Records from a dataset:
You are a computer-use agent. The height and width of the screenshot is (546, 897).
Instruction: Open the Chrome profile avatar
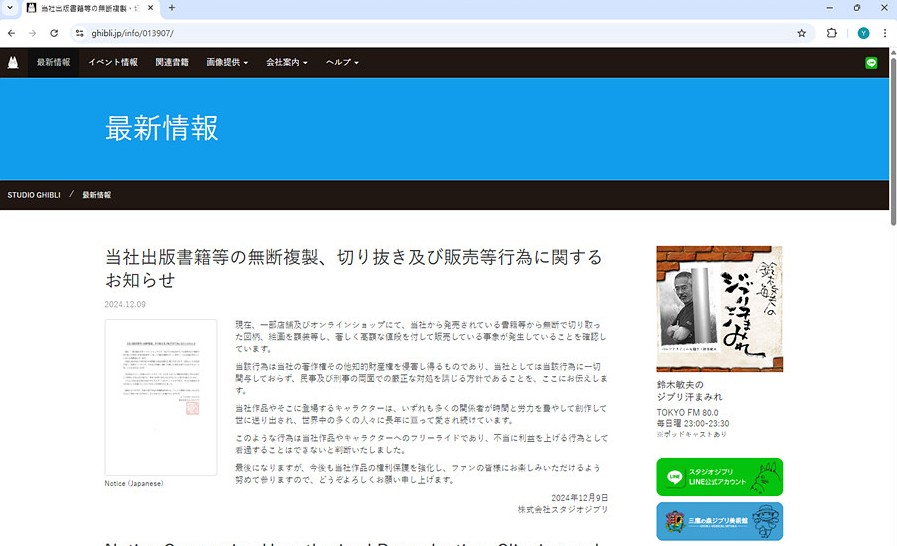coord(863,33)
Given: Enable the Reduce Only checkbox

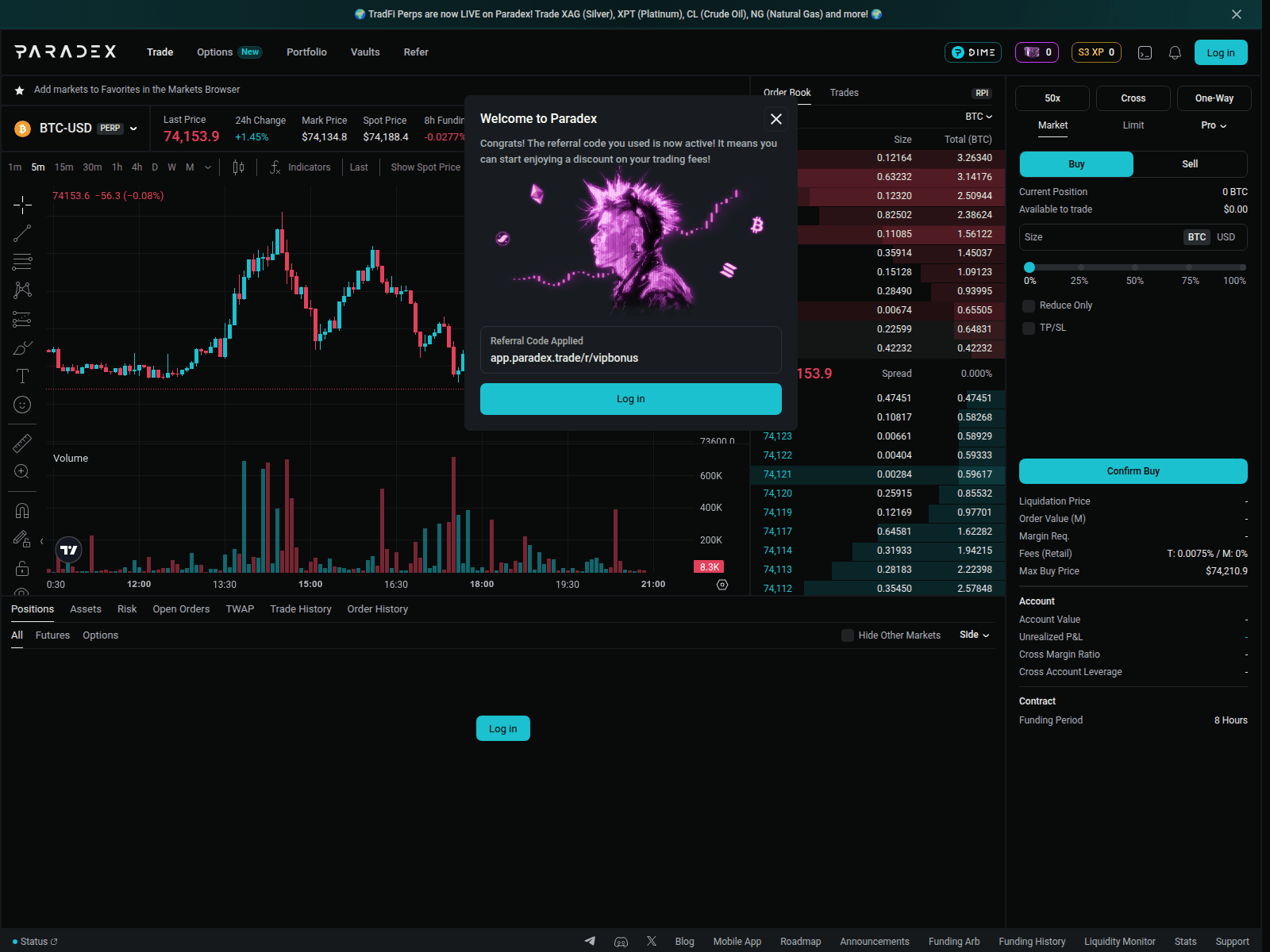Looking at the screenshot, I should click(1029, 306).
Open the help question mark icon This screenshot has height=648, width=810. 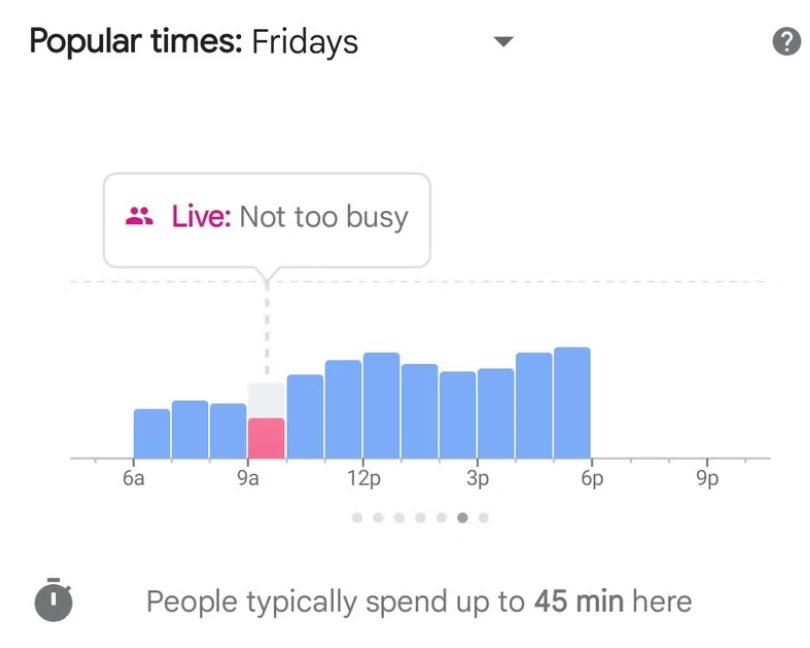(x=786, y=41)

WHAT TO WORK ON:
Can you copy the lines word for word, from the first line through the line containing "Looking at the", both included, leaving out the pictures?

TASK OUTPUT:
You are a computer-use agent. The height and width of the screenshot is (546, 897).
Instruction: Open the Chrome profile avatar
coord(863,33)
Given: Enable the Reduce Only checkbox

Looking at the screenshot, I should click(1029, 306).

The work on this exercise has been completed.